The guy’s big point was to push people in business to do more, and never quit. This was the same mantra conveyed in a LinkedIn blog from a successful businessman who suddenly discovered that he has pancreatic cancer. Stage 4. Everything in his life was going great guns until them. Wealth. Great family. Then bam. Welcome to the anxious fever of threatened existence.
Stories like that really heighten the banality of most “business motivation” memes. Twenty years ago a company near my home got big by making those motivational posters featuring pretty places or athletes in action with words like PURPOSE or PASSION emblazoned below the photo. Some businesses hang these posters everywhere in hopes of inspiring employees to be more loyal, motivated and productive.
I suppose it’s much better than hanging a photo like the one below with the words “GIVE UP. Most men live lives of quiet desperation.”
Which really is the more effective motivator? Powerfully positive words? Or honestly negative phrases?
The jury on that one seems to tilt toward positivity. But the recent experience of being nearly wiped out by that speeding vehicle on a country road has called a certain brand of negativity to bear in my worldview. Prior to that moment, I was assuming the best about the world. I was positive, for the most part, that people would care enough to look for me on the road. To see me before striking me down. To notice the world around them.
But I no longer think that way at all. It was a watershed moment in my athletic career. I am now positive about the negative aspects of inattention, ego and false sense of security.

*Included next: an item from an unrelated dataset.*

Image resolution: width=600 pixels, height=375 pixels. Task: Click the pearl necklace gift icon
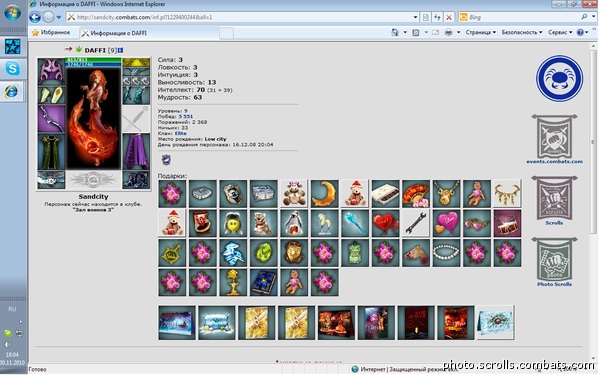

It could have all ended right then and there. That’s seems a profound negative, but it is one with which we all have to live. I’ve got blinking lights for the back of my bike and a headlight mounted on the front. But even that may not be enough. There are too many dark minds in this world obsessed with their own phones and texting to their desires. It’s like courting the chaos of the universe. There are no guarantees. None at all.
But that’s where negativity can actually save you. Being negative about the general compassion and attention of this world actually amounts to a positive, in the end. Negativity is sometimes the only positive protection we have.